The exercise asks for every line of the data to be reproduced exactly.

(INPUT DATA begins)

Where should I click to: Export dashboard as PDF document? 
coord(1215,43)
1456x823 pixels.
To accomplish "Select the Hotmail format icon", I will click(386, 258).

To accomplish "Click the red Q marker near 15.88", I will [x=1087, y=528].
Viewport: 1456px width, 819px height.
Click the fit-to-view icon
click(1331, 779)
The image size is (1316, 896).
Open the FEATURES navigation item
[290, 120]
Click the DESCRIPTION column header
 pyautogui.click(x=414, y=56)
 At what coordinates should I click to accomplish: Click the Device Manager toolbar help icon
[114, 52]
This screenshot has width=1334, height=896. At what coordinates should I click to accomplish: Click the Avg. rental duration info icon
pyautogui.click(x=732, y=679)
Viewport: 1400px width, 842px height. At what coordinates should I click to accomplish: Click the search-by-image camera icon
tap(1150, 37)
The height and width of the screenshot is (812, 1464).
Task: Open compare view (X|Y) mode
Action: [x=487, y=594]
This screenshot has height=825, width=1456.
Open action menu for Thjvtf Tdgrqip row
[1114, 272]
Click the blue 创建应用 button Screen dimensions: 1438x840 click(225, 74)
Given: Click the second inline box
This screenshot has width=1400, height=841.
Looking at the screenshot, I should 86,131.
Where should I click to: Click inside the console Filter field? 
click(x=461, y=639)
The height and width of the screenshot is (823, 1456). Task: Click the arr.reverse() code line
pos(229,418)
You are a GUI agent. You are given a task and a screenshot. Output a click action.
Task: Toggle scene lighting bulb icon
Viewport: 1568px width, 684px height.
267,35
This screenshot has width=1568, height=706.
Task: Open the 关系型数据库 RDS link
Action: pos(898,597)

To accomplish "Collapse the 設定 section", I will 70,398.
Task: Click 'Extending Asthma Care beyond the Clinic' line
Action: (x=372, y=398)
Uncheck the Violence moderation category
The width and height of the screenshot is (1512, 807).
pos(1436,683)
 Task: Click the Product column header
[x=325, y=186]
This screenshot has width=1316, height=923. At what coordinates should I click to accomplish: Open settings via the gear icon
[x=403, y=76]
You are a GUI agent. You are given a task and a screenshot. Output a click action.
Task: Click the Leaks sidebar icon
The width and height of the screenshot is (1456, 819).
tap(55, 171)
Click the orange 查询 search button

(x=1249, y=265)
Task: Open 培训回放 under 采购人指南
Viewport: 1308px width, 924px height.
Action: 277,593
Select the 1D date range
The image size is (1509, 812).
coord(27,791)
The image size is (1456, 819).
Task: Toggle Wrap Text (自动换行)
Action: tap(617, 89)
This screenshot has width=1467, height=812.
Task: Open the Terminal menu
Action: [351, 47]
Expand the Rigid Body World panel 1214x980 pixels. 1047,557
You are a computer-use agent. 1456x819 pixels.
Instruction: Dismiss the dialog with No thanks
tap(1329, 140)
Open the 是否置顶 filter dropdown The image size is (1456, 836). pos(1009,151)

(INPUT DATA ends)

ANSWER BOX
Where should I click to: Export dashboard as PDF document? 
coord(1215,43)
1456x823 pixels.
To accomplish "Select the Hotmail format icon", I will click(386, 258).

To accomplish "Click the red Q marker near 15.88", I will [x=1087, y=528].
Viewport: 1456px width, 819px height.
Click the fit-to-view icon
click(1331, 779)
The image size is (1316, 896).
Open the FEATURES navigation item
[290, 120]
Click the DESCRIPTION column header
 pyautogui.click(x=414, y=56)
 At what coordinates should I click to accomplish: Click the Device Manager toolbar help icon
[114, 52]
This screenshot has width=1334, height=896. At what coordinates should I click to accomplish: Click the Avg. rental duration info icon
pyautogui.click(x=732, y=679)
Viewport: 1400px width, 842px height. At what coordinates should I click to accomplish: Click the search-by-image camera icon
tap(1150, 37)
The height and width of the screenshot is (812, 1464).
Task: Open compare view (X|Y) mode
Action: [x=487, y=594]
This screenshot has height=825, width=1456.
Open action menu for Thjvtf Tdgrqip row
[1114, 272]
Click the blue 创建应用 button Screen dimensions: 1438x840 click(225, 74)
Given: Click the second inline box
This screenshot has width=1400, height=841.
Looking at the screenshot, I should 86,131.
Where should I click to: Click inside the console Filter field? 
click(x=461, y=639)
The height and width of the screenshot is (823, 1456). Task: Click the arr.reverse() code line
pos(229,418)
You are a GUI agent. You are given a task and a screenshot. Output a click action.
Task: Toggle scene lighting bulb icon
Viewport: 1568px width, 684px height.
267,35
This screenshot has width=1568, height=706.
Task: Open the 关系型数据库 RDS link
Action: pos(898,597)

To accomplish "Collapse the 設定 section", I will 70,398.
Task: Click 'Extending Asthma Care beyond the Clinic' line
Action: (x=372, y=398)
Uncheck the Violence moderation category
The width and height of the screenshot is (1512, 807).
pos(1436,683)
 Task: Click the Product column header
[x=325, y=186]
This screenshot has width=1316, height=923. At what coordinates should I click to accomplish: Open settings via the gear icon
[x=403, y=76]
You are a GUI agent. You are given a task and a screenshot. Output a click action.
Task: Click the Leaks sidebar icon
The width and height of the screenshot is (1456, 819).
tap(55, 171)
Click the orange 查询 search button

(x=1249, y=265)
Task: Open 培训回放 under 采购人指南
Viewport: 1308px width, 924px height.
Action: 277,593
Select the 1D date range
The image size is (1509, 812).
coord(27,791)
The image size is (1456, 819).
Task: Toggle Wrap Text (自动换行)
Action: tap(617, 89)
This screenshot has width=1467, height=812.
Task: Open the Terminal menu
Action: [351, 47]
Expand the Rigid Body World panel 1214x980 pixels. 1047,557
You are a computer-use agent. 1456x819 pixels.
Instruction: Dismiss the dialog with No thanks
tap(1329, 140)
Open the 是否置顶 filter dropdown The image size is (1456, 836). pos(1009,151)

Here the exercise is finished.